*** Opening of Selected excerpt ***

1920s London isn’t the ideal place for a brilliant woman with lofty ambitions. But research assistant Saffron Everleigh is determined to beat the odds in a male-dominated field at the University College of London. Saffron embarks on her first research study alongside the insufferably charming Dr. Michael Lee, traveling the countryside with him in response to reports of poisonings. But when Detective Inspector Green is given a case with a set of unusual clues, he asks for Saffron’s assistance.
The victims, all women, received bouquets filled with poisonous flowers. Digging deeper, Saffron discovers that the bouquets may be more than just unpleasant flowers— there may be a hidden message within them, revealed through the use of the old Victorian practice of floriography. A dire message, indeed, as each woman who received the flowers has turned up dead.
Alongside Dr. Lee and her best friend, Elizabeth, Saffron trails a group of suspects through a dark jazz club, a lavish country estate, and a glittering theatre, delving deeper into a part of society she thought she’d left behind forever.
Will Saffron be able to catch the killer before they send their next bouquet, or will she find herself with fatal flowers of her own in Kate Khavari’s second intoxicating installment.

*** Close of Selected excerpt ***

• _Explore the material_:
**a)** Please list every character named in the book description about Saffron Everleigh, leaving out the author.
**b)** Carry on the book description about Saffron Everleigh, starting right after its final sentence.

*** Opening of Excerpted data ***

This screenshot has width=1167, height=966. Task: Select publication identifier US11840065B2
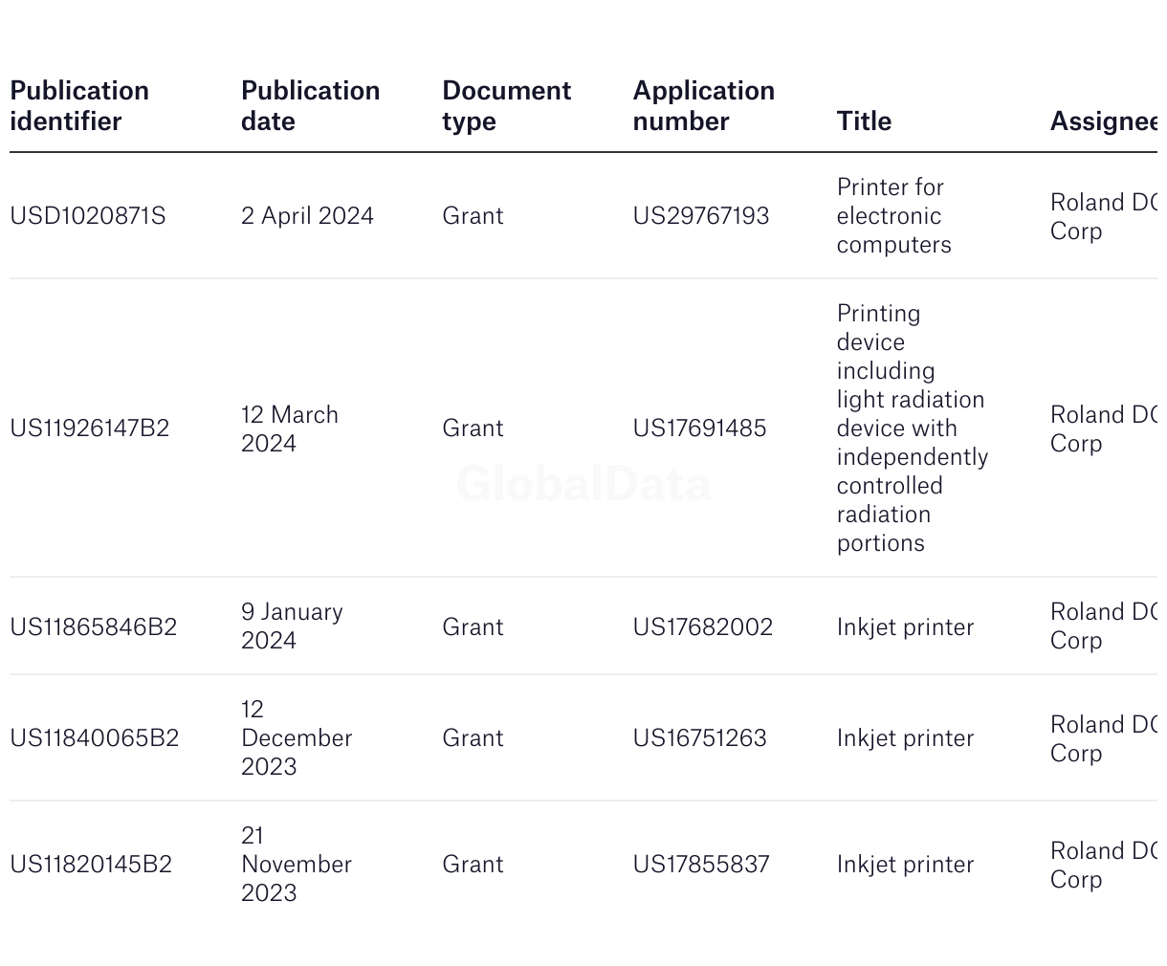[x=95, y=738]
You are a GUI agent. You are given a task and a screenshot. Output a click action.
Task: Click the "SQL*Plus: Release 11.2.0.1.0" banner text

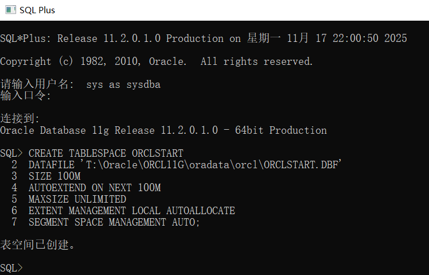click(x=80, y=38)
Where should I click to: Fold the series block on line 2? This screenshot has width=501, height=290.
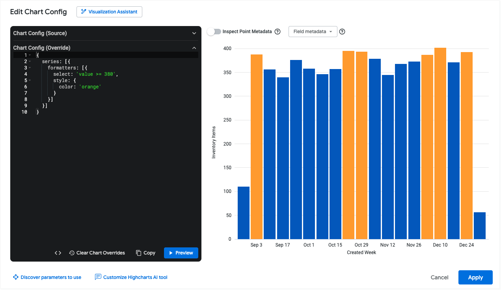30,62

*** Close of Excerpted data ***

• _List of answers_:
**a)** Saffron Everleigh, Dr. Michael Lee, Detective Inspector Green, Elizabeth

**b)**
PUBLISHERS WEEKLY
Floriography helps uncover a killer in Khavari's appealing if uneven second Saffron Everleigh mystery (following 2022's A Botanist's Guide to Flowers and Poisons). In 1923 London, Saffron has rejected her suffocating aristocratic background to pursue her passion: botany. Shortly after she and her research partner, Michael Lee, return from treating a child poisoned by an innocent-looking white flower, a local detective inspector recruits the two to consult on a pair of murders; in each case, the dead woman received a strange bouquet. Saffron, using the Victorian-era practice of floriography, analyzes the flowers' "meanings" to help decode the murderer's intent, all while being pulled into a romantic triangle with the arrogant Michael and a moody biologist. The sexual tension between the three, though, feels as if it exists to create additional conflict rather than emerging naturally from the characters. The novel sings when Saffron is searching fields and gardens, scrutinizing plants, and studying archaic floral meanings, and Khavari also gets in some gleeful jabs at snobbish academics. Historical mystery fans will want to see where Saffron goes from here.